La polémica por el proyecto de Azcón de dedicar siete millones a esta etapa no obligatoria estalla en plena campaña por un recurso sindical ante el TSJA
La decisión del Gobierno de Aragón de extender los conciertos educativos al Bachillerato y al periodo de 0 a 3 años, dos etapas educativas no obligatorias, ha abierto un frente político y jurídico en una región que acudirá a las urnas el próximo 8 de febrero. El Tribunal Superior de Justicia de Aragón (TSJA) admitió a trámite el 16 de enero un recurso contencioso-administrativo presentado por el sindicato CSIF contra la concertación del Bachillerato. ¿La razón? Que el Gobierno regional, liderado por Jorge Azcón (PP), quiere gastar siete millones de euros en financiar esta etapa en todo tipo de centros privados (concertados o no) mientras tiene 2.500 plazas libres en centros públicos, según un informe de la plataforma de la educación pública de Aragón. “Es una privatización encubierta”, se quejan en la oposición sobre una medida que arrancaría por el segundo curso de Bachillerato.
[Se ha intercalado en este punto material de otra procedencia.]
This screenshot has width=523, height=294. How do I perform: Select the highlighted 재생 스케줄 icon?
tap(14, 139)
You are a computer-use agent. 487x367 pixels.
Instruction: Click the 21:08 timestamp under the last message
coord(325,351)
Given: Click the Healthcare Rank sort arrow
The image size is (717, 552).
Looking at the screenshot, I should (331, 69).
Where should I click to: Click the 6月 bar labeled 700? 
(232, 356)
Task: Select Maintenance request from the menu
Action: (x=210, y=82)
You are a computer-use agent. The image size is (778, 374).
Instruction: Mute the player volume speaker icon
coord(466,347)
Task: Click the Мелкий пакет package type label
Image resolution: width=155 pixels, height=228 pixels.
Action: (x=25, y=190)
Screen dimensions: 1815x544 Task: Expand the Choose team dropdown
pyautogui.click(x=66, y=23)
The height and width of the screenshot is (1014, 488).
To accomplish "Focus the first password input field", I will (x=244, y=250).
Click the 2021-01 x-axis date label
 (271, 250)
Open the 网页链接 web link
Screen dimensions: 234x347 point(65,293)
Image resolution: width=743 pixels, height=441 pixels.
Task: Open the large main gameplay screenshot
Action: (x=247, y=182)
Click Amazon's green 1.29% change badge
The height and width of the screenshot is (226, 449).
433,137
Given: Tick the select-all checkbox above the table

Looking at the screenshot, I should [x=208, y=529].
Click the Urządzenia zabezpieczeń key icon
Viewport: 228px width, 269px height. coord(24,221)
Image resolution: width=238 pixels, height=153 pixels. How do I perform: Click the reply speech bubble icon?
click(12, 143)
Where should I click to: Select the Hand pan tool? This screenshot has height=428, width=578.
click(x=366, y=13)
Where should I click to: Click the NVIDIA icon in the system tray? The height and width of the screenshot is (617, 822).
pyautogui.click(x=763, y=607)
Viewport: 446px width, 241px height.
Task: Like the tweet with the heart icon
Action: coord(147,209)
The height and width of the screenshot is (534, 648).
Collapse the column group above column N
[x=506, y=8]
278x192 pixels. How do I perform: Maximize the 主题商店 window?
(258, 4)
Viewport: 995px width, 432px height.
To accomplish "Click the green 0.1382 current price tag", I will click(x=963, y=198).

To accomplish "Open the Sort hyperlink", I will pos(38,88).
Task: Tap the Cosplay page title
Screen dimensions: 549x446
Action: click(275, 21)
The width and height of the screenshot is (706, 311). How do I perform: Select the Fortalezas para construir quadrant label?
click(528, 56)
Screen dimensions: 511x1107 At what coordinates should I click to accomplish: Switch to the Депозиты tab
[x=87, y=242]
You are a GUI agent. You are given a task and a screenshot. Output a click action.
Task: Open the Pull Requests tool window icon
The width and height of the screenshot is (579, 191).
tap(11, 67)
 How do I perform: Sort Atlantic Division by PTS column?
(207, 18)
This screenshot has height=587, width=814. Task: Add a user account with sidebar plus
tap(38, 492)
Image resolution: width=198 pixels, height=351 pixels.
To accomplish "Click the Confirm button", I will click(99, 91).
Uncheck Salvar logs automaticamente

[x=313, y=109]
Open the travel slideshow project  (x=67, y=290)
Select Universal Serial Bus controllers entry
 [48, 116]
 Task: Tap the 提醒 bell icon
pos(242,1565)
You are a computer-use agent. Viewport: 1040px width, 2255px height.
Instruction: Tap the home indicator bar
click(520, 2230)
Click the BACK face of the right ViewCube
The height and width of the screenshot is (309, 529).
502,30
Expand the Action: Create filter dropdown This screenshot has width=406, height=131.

“Concertar el Bachillerato en Aragón, que es una etapa no obligatoria y que cada vez tiene menos alumnado tanto por el descenso poblacional como por el auge de la Formación Profesional, es completamente innecesario”, sostiene Mónica de Cristóbal, vicepresidenta de CSIF Aragón y responsable de educación del sindicato. “En estos momentos hay 2.500 vacantes de Bachillerato en los centros públicos. Con los impuestos de los aragoneses estamos manteniendo al profesorado y la infraestructura de esas etapas, que ya están creadas. Dedicar otros siete millones a los centros que quieran incorporar el concierto supone una duplicidad”, insiste tras tres jornadas consecutivas de huelga en la educación pública que concluyeron el pasado 22 de enero con un seguimiento el último día del 21,54%, según el Gobierno de Aragón, y del 52,3%, según los convocantes.